TASK STATEMENT: Reproduce the line with "Click the search" and everything after it in the listing below, exactly, both ends included. No pictures.

ENTRIES PROVIDED:
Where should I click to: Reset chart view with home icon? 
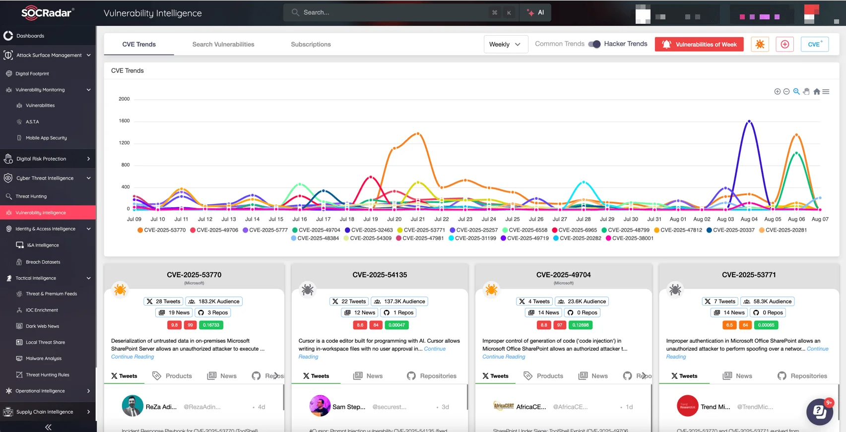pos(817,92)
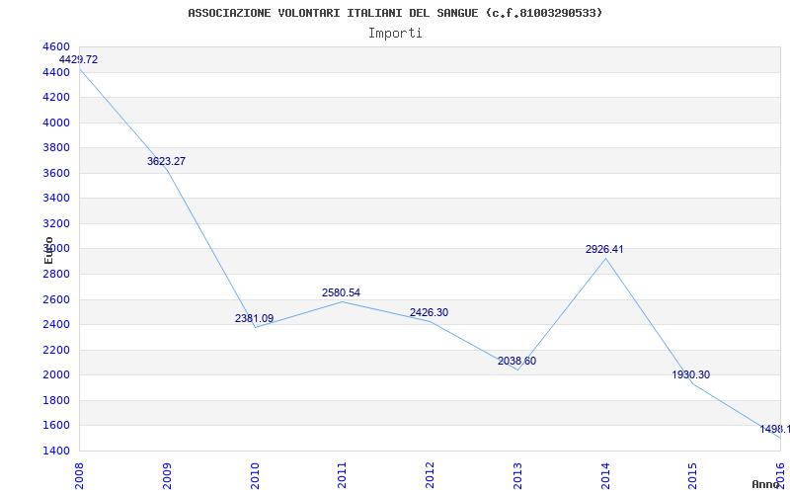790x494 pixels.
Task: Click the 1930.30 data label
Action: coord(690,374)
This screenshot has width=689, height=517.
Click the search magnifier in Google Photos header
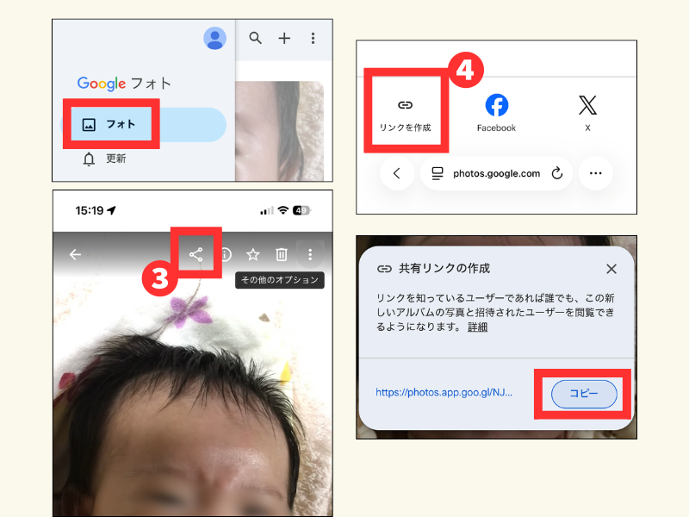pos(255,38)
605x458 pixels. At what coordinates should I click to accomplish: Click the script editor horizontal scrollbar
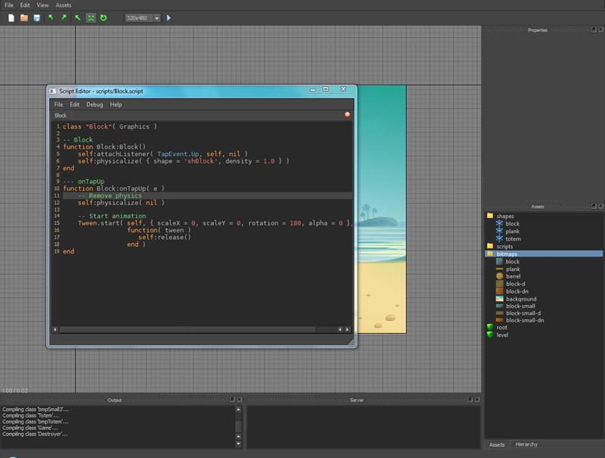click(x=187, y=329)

SOLUTION TO THIS PROBLEM:
Click the search magnifier in Google Photos header
pos(255,38)
605x458 pixels. At what coordinates should I click to accomplish: Click the script editor horizontal scrollbar
click(x=187, y=329)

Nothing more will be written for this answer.